2
votes

I want to plot a ROC curve of a classifier using leave-one-out cross validation.

It seems that a similar question has been asked here but without any answer.

In another question here is was stated:

In order to obtain a meaningful ROC AUC with LeaveOneOut, you need to calculate probability estimates for each fold (each consisting of just one observation), then calculate the ROC AUC on the set of all these probability estimates.

Additionally, in the official scikit-learn website there is a similar example but using KFold cross validation (https://scikit-learn.org/stable/auto_examples/model_selection/plot_roc_crossval.html#sphx-glr-auto-examples-model-selection-plot-roc-crossval-py).


So for the leave-one-out cross validation case, I am thinking of gathering all the probability prediction on the test sets (one sample at the time) and after having the predicted probabilities for all my folds, to compute and plot the ROC curve.

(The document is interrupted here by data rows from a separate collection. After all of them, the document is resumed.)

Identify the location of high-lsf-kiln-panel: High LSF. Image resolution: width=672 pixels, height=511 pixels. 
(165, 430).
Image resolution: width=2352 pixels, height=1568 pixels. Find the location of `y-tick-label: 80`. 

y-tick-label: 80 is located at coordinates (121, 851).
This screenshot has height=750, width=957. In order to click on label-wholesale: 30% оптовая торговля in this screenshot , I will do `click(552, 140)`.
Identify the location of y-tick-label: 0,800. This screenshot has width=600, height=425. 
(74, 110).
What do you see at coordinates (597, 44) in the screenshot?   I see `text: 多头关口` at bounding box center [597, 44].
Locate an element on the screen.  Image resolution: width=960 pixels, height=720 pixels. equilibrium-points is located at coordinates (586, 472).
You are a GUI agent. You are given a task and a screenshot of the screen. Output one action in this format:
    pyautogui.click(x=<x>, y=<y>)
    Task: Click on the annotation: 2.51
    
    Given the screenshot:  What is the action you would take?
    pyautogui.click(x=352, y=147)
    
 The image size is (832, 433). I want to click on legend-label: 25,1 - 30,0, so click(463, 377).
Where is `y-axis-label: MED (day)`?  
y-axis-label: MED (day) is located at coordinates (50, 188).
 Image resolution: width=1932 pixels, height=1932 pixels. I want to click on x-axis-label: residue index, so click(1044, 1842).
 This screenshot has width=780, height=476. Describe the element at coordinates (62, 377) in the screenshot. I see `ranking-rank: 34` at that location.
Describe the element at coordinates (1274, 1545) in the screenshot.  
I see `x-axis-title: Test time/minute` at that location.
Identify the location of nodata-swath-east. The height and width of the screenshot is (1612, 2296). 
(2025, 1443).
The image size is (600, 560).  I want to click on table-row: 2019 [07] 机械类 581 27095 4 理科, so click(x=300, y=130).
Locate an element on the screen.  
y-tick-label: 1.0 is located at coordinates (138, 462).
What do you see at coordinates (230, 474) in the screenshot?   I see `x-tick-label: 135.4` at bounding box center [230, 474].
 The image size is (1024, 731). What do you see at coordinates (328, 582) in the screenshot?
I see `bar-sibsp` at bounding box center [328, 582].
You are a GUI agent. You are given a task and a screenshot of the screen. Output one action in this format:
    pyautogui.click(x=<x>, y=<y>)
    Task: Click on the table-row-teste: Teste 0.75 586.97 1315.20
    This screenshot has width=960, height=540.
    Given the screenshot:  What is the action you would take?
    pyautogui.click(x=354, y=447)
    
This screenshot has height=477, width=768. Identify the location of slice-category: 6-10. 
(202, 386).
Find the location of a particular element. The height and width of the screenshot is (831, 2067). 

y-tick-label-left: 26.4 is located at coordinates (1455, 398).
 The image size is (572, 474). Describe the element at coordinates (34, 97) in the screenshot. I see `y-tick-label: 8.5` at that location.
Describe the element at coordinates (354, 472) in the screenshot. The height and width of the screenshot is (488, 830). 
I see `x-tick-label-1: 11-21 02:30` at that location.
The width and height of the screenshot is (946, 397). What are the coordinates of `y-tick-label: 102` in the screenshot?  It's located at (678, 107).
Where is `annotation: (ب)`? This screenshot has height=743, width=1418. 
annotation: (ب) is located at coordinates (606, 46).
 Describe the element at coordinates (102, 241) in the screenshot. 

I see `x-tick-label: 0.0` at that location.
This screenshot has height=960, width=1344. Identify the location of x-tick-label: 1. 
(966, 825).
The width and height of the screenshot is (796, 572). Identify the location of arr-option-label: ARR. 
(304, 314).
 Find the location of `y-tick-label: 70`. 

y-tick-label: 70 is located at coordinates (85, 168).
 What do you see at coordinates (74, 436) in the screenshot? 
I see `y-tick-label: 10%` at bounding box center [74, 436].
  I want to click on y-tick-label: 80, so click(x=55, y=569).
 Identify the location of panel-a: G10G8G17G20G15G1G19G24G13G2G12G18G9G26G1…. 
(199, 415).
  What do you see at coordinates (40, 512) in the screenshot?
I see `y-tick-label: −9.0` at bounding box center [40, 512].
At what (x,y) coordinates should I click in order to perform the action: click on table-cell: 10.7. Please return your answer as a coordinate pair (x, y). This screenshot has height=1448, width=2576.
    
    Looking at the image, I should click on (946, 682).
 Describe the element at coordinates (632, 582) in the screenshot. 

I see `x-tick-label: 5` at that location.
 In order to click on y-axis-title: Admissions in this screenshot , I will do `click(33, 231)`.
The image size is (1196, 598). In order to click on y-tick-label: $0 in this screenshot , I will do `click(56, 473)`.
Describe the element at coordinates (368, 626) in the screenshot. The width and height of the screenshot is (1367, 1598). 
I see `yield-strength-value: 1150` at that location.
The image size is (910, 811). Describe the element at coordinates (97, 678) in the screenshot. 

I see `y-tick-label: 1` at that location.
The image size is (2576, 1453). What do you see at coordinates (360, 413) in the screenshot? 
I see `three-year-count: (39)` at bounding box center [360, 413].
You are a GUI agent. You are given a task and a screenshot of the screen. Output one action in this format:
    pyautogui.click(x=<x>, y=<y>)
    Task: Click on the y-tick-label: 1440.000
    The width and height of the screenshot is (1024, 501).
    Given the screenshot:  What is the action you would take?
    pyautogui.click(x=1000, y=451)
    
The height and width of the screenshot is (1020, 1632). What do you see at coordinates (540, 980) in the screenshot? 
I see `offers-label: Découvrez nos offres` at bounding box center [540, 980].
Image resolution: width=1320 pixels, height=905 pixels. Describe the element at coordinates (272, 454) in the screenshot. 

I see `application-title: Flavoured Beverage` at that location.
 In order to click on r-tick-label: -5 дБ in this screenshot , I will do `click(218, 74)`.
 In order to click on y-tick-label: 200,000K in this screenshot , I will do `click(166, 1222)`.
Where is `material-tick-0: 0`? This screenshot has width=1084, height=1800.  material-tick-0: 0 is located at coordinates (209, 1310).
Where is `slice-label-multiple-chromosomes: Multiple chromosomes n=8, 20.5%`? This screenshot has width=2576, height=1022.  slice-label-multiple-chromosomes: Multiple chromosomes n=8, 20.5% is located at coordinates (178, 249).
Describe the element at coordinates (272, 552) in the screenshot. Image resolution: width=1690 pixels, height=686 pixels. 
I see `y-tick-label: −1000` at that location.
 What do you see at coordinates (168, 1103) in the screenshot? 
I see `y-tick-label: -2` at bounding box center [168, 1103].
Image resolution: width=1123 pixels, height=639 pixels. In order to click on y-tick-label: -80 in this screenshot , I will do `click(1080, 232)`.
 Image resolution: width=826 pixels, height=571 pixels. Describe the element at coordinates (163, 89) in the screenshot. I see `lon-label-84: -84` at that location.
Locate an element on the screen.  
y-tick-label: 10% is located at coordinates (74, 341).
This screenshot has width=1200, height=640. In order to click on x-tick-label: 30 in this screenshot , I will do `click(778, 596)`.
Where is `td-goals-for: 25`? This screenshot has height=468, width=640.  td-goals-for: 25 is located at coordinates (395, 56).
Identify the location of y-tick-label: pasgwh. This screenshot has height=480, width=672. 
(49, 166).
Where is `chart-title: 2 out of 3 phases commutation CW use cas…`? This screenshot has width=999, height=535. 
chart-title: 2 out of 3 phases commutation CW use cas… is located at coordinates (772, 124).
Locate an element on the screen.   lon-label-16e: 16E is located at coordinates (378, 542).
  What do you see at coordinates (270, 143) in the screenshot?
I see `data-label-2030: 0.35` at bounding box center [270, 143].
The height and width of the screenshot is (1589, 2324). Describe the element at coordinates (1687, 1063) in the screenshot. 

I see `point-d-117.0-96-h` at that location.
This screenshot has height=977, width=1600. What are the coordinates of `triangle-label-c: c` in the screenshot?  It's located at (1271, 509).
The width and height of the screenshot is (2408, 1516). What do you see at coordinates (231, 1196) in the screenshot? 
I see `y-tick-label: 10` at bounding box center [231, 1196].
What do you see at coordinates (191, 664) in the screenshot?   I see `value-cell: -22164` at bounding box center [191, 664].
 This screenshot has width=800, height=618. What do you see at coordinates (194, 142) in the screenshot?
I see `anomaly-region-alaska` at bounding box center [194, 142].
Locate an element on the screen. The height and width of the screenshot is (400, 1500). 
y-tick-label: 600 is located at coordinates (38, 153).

Does this seems okay? I do not see any other way to achieve my goal.

Here is my code:

from sklearn.svm import SVC
import numpy as np, matplotlib.pyplot as plt,  pandas as pd
from sklearn.model_selection import cross_val_score,cross_val_predict,  KFold,  LeaveOneOut, StratifiedKFold
from sklearn.metrics import roc_curve, auc
from sklearn import datasets

# Import some data to play with
iris = datasets.load_iris()
X_svc = iris.data
y = iris.target
X_svc, y = X_svc[y != 2], y[y != 2]

clf = SVC(kernel='linear', class_weight='balanced', probability=True, random_state=0)
kf = LeaveOneOut()

all_y = []
all_probs=[]
for train, test in kf.split(X_svc, y):
    all_y.append(y[test])
    all_probs.append(clf.fit(X_svc[train], y[train]).predict_proba(X_svc[test])[:,1])
all_y = np.array(all_y)
all_probs = np.array(all_probs)

fpr, tpr, thresholds = roc_curve(all_y,all_probs)
roc_auc = auc(fpr, tpr)
plt.figure(1, figsize=(12,6))
plt.plot(fpr, tpr, lw=2, alpha=0.5, label='LOOCV ROC (AUC = %0.2f)' % (roc_auc))
plt.plot([0, 1], [0, 1], linestyle='--', lw=2, color='k', label='Chance level', alpha=.8)
plt.xlim([-0.05, 1.05])
plt.ylim([-0.05, 1.05])
plt.xlabel('False Positive Rate')
plt.ylabel('True Positive Rate')
plt.title('Receiver operating characteristic example')
plt.legend(loc="lower right")
plt.grid()
plt.show()

enter image description here

1

1 Answers

1
votes

I believe the code is correct and the splitting too. I've added a few lines for validation purposes of both the implementation and the results:

from sklearn.model_selection import cross_val_score,cross_val_predict,  KFold,  LeaveOneOut, StratifiedKFold
from sklearn.metrics import roc_curve, auc
from sklearn import datasets

# Import some data to play with
iris = datasets.load_iris()
X_svc = iris.data
y = iris.target
X_svc, y = X_svc[y != 2], y[y != 2]

clf = SVC(kernel='linear', class_weight='balanced', probability=True, random_state=0)
kf = LeaveOneOut()
if kf.get_n_splits(X_svc) == len(X_svc):
    print("They are the same length, splitting correct")
else:
    print("Something is wrong")
all_y = []
all_probs=[]
for train, test in kf.split(X_svc, y):
    all_y.append(y[test])
    all_probs.append(clf.fit(X_svc[train], y[train]).predict_proba(X_svc[test])[:,1])
all_y = np.array(all_y)
all_probs = np.array(all_probs)
#print(all_y) #For validation 
#print(all_probs) #For validation

fpr, tpr, thresholds = roc_curve(all_y,all_probs)
print(fpr, tpr, thresholds) #For validation
roc_auc = auc(fpr, tpr)
plt.figure(1, figsize=(12,6))
plt.plot(fpr, tpr, lw=2, alpha=0.5, label='LOOCV ROC (AUC = %0.2f)' % (roc_auc))
plt.plot([0, 1], [0, 1], linestyle='--', lw=2, color='k', label='Chance level', alpha=.8)
plt.xlim([-0.05, 1.05])
plt.ylim([-0.05, 1.05])
plt.xlabel('False Positive Rate')
plt.ylabel('True Positive Rate')
plt.title('Receiver operating characteristic example')
plt.legend(loc="lower right")
plt.grid()
plt.show()

The If line is meant to only make sure that the splitting is made n times, where n is the number of observations for the given dataset. This is because as the documentation states, LeaveOneOut works the same as Kfold(n_splits=n) and LeaveOneOut(p=1). Also when printing the predicted proba values they were good, making sense of the curve. Congratz on your 1.00AUC!